Exercise text:
################
As the CEO of a technology start-up venture, you are pitching your software company's seed round to a potential investor, who is a partner at a $450MM AUM (assets under management) VC fund. According to your sales team, you have 208 users this year (assume year 1) with each paying $149.99/mo. for your software-as-a-service (SaaS) product.
Recently, your CFO says your annual expenses are around $275k annually and projected to rise 12.75% each year (year on year increase). Good news is, your sales (units of annual software licenses) will grow by 20% in year 2, and 30% on year 3 and by 45% in year 4(year on year throughout). More importantly, in year 3 and 4, you are improving the product and can charge customers $299.99 per month.
Assuming 4-year projection time-horizon, what is:
Your gross burn (in $) for each of the 4 years (6 points)
################
Records supplied:
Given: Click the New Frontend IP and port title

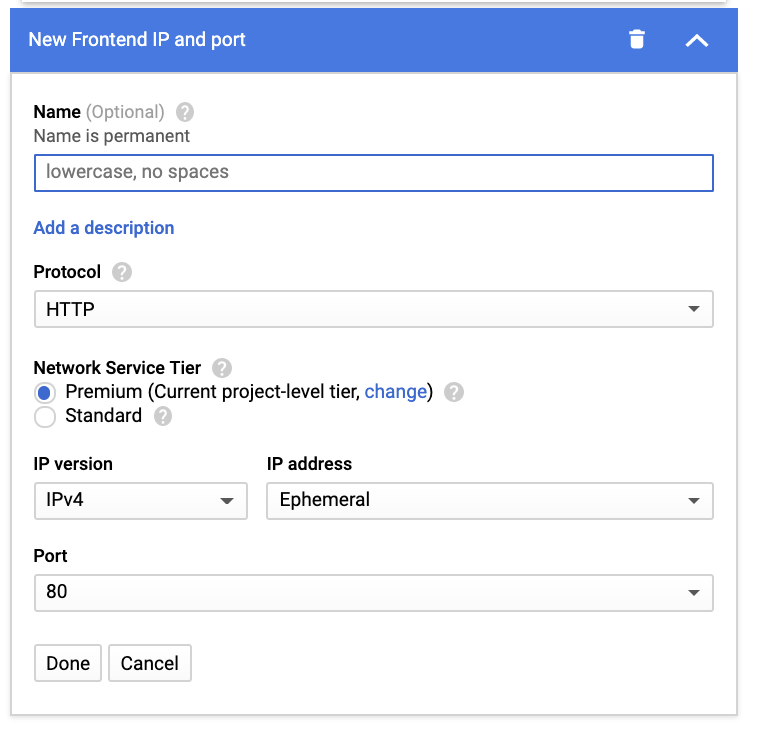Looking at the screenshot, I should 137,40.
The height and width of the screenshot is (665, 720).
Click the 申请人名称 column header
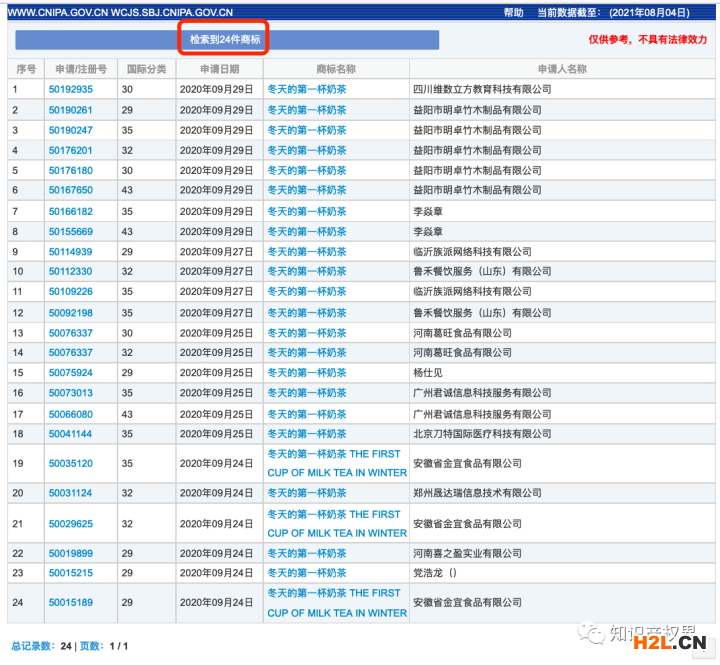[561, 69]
################
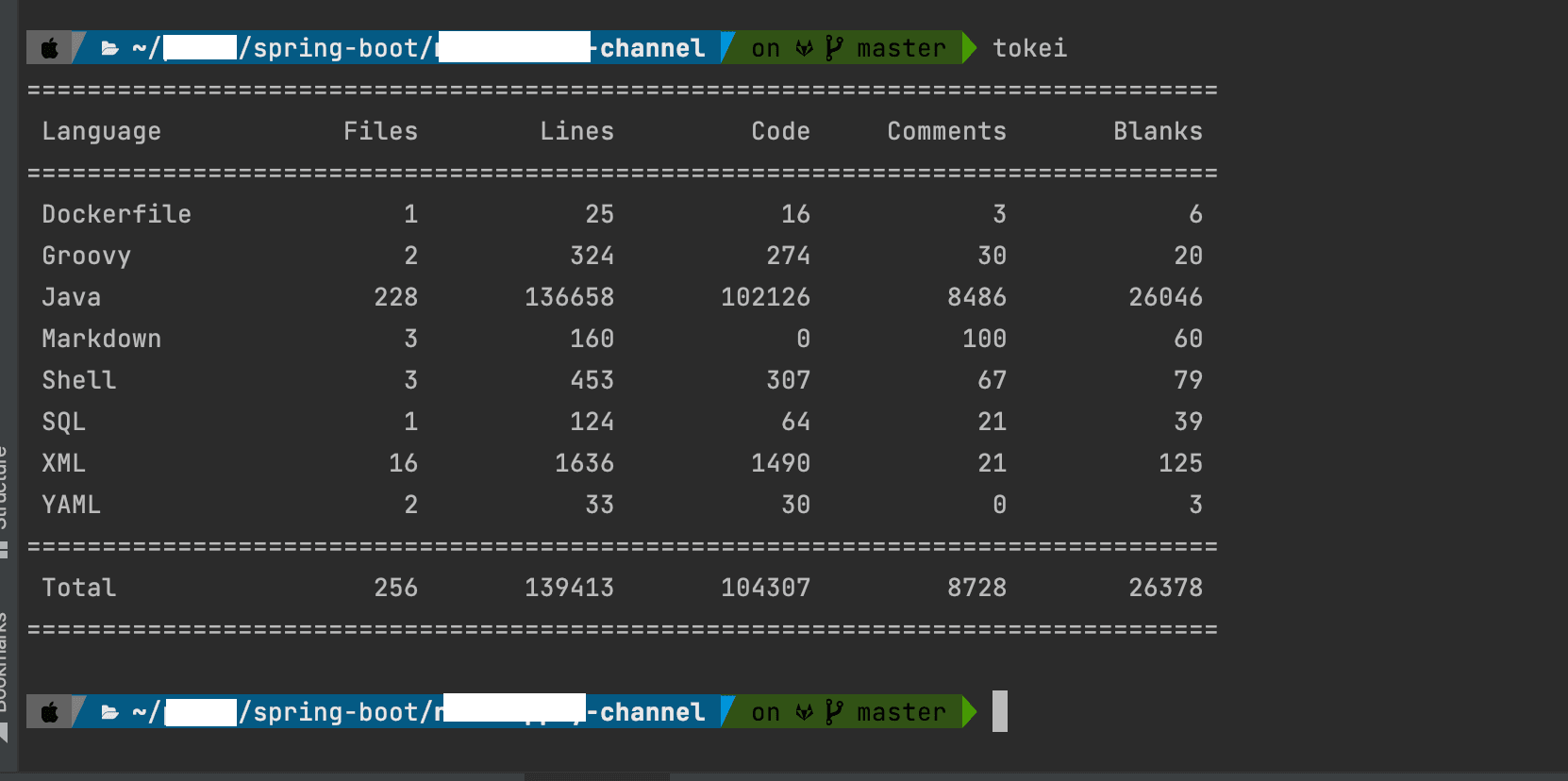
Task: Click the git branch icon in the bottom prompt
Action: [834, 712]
################
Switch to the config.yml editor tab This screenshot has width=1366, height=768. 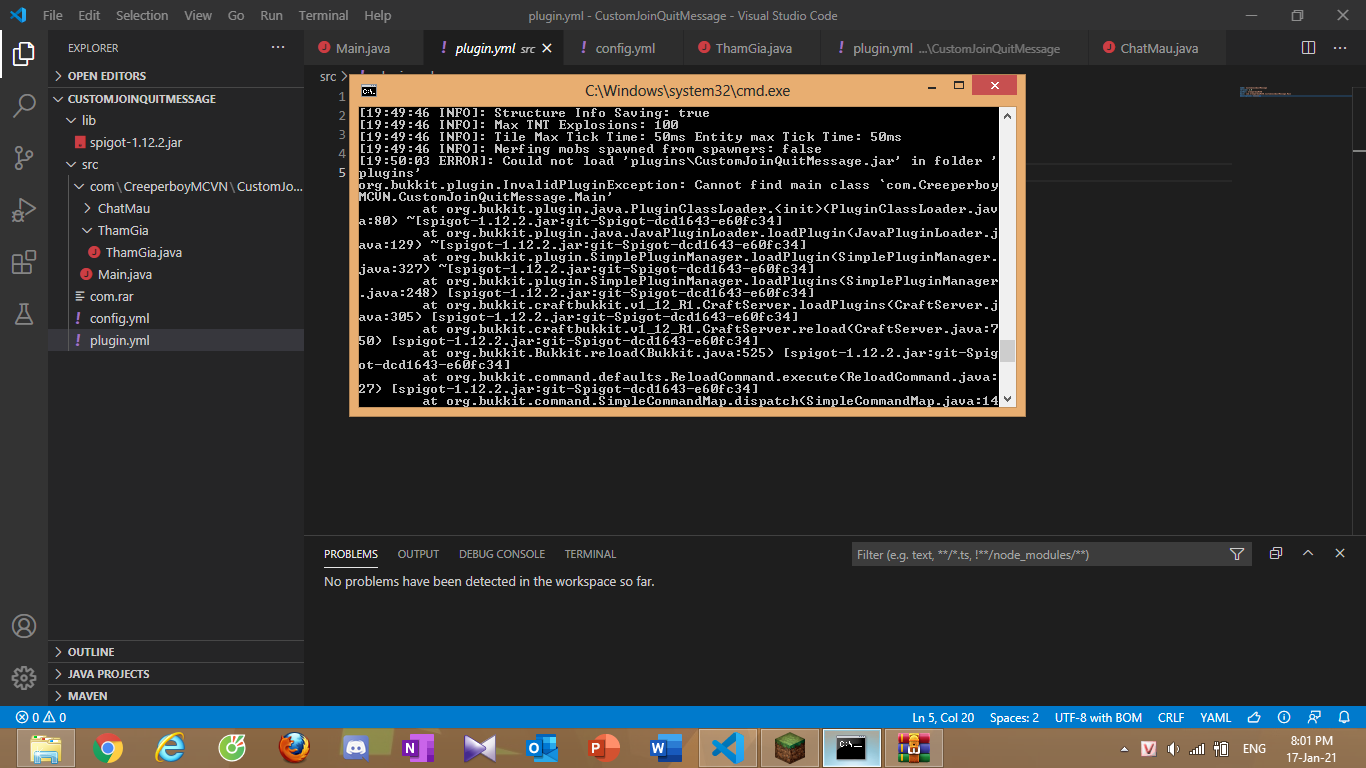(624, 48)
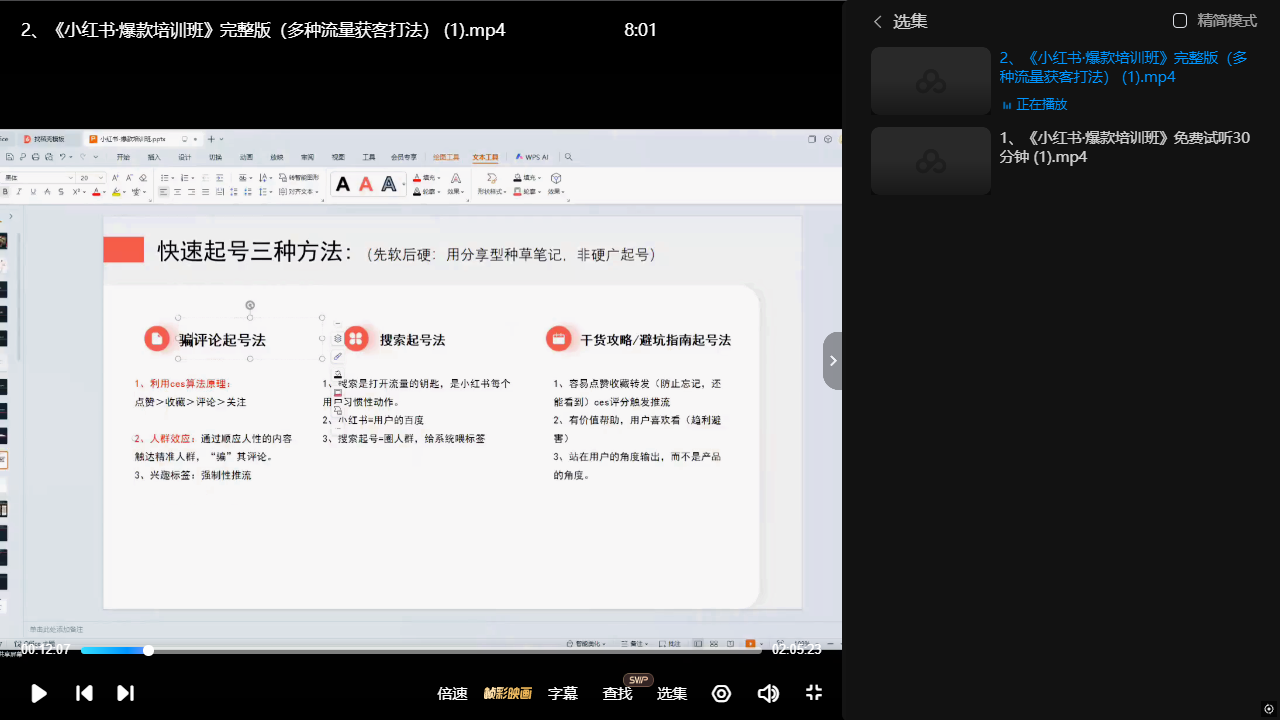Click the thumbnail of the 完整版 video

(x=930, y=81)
################
Exercise details: Please list every percentage given in the seed-round pitch exercise above.

Answer: 12.75%, 20%, 30%, 45%